This project focuses on the development of autonomous walking capabilities for a biped robot using Reinforcement Learning (RL). It's a research thesis dedicated to exploring RL-based solutions for locomotion control.
At first in order to evaluate the performance of the simple actor-critic algorithm and the soft actor-critic algorithm, the inverted pendulum environment was used.
The inverted pendulum is a classic problem in dynamics and control theory.
The goal is to balance a pendulum on a cart that can move along a frictionless track.
Both the algorithms managed to solve the problem. The simple actor-critic algorithm took around 1000 episodes to solve the problem, while the soft actor-critic algorithm took around 200 episodes thus proving to be actually more efficient. The visual results for both algorithms can be found in the videos directory.
Afterward, the bipedal walker environment was used because the goal is to develop a walking gait for a real bipedal robot. This environment is more complex than the inverted pendulum one and is a more realistic representation of the problem.
The bipedal walker is a 2D environment where a bipedal robot has to walk on a flat terrain. The
robot has two legs and each leg has two joints. The robot can move forward by applying torque to
the joints. The robot is rewarded for moving forward or standing up and penalized for falling down.
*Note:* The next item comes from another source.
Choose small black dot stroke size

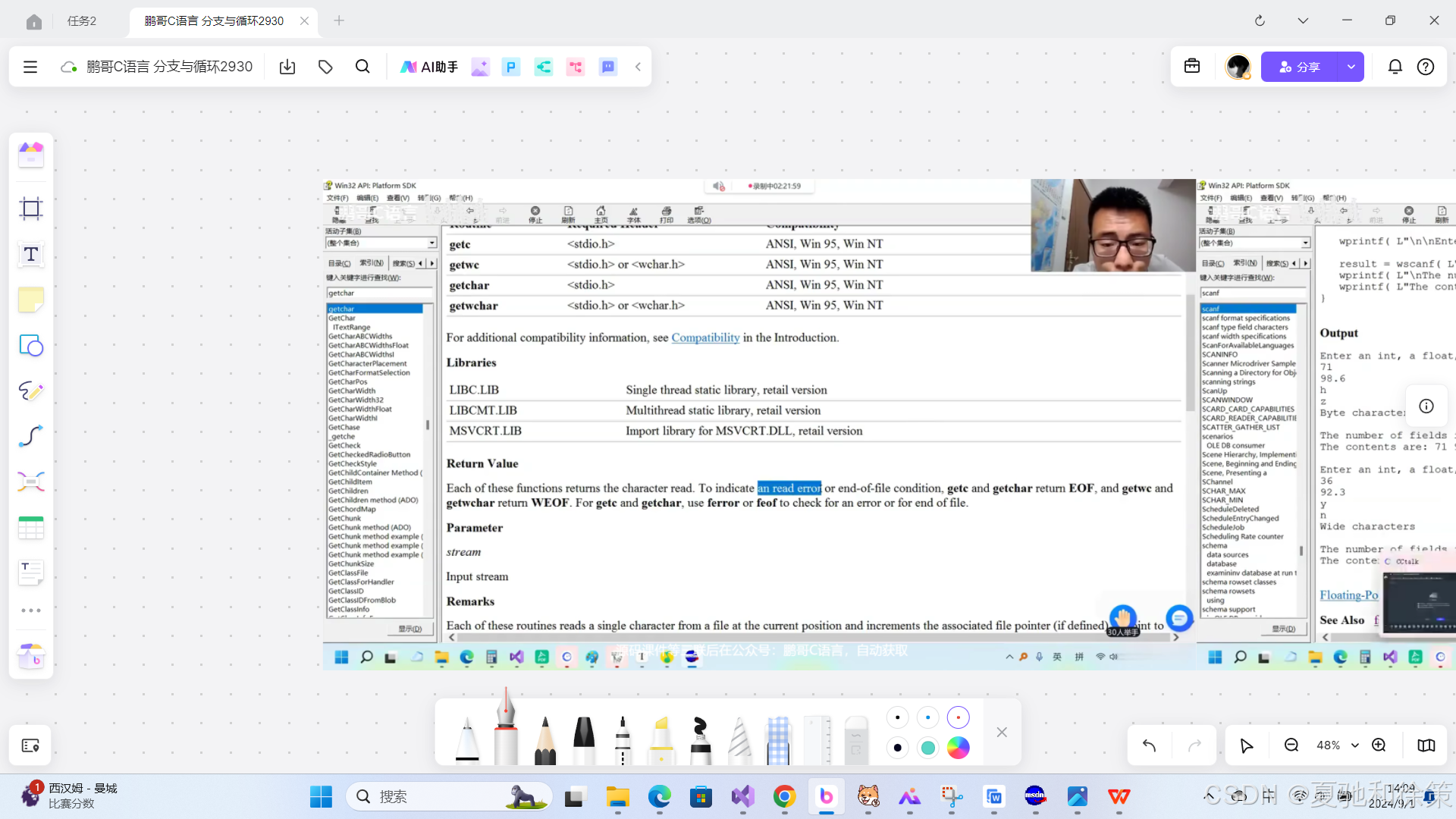click(x=897, y=717)
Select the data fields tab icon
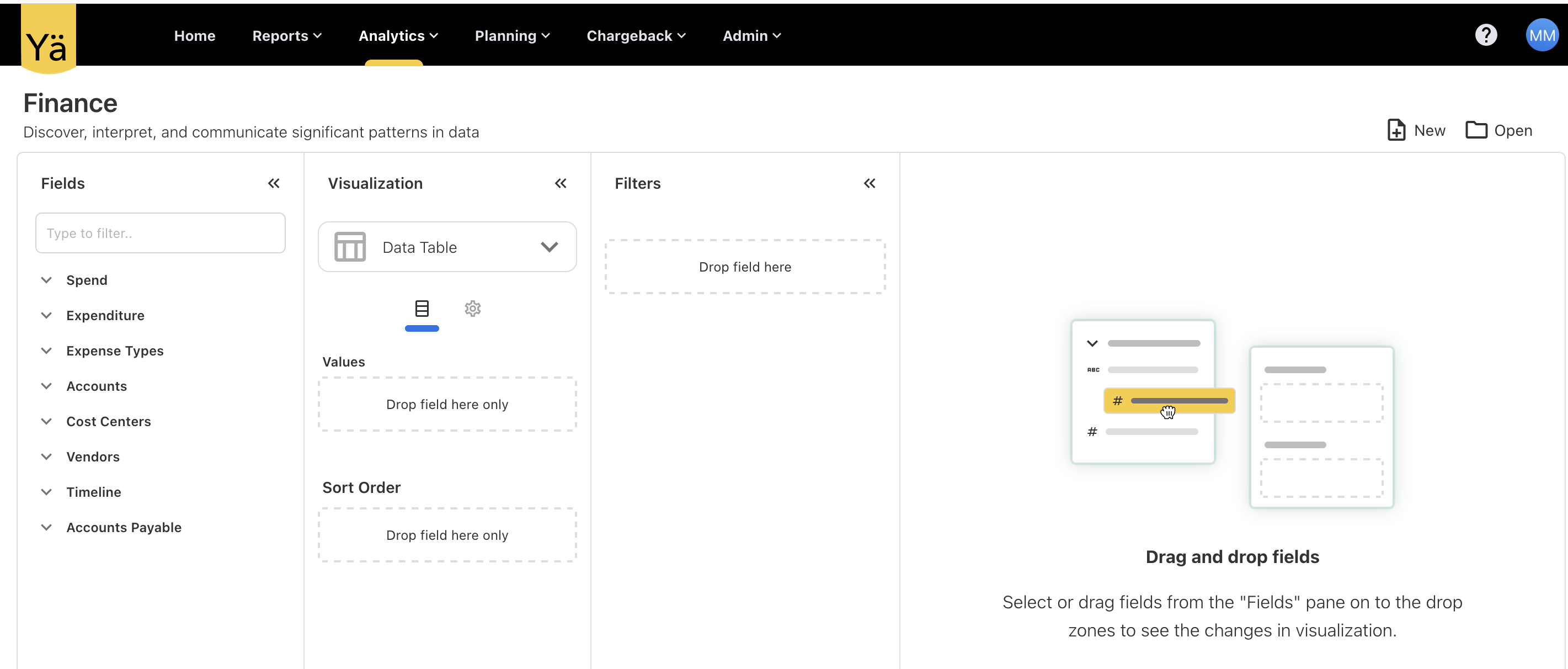This screenshot has width=1568, height=669. (421, 309)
The only method used to solve the problem was the soft actor-critic algorithm. The algorithm was able to keep the robot standing. The algorithm didn't manage to make te robot start walking. The reason for this is that the algorithm didn't go through fine-tuning and perhaps there should be more episodes in order to solve the problem. Furthermore, this proved that the soft actor-critic algorithm is very sensitive to the hyperparameters and especially the temperature parameter (trade-off between exploration and exploitation). Thus, for the next step, the algorithm will be modified in order to automatically tune the temperature parameter. The visual results of the algorithm can be found in the videos directory.
The next step is to develop the algorithm with the automatic tuning of the temperature parameter and apply it to the bipedal walker environment. Furthermore, all the algorithms will be tested on an actual bipedal robot. The robot will be a 10 DOF bipedal robot with 5 DOF per leg with each joint being a rotational joint.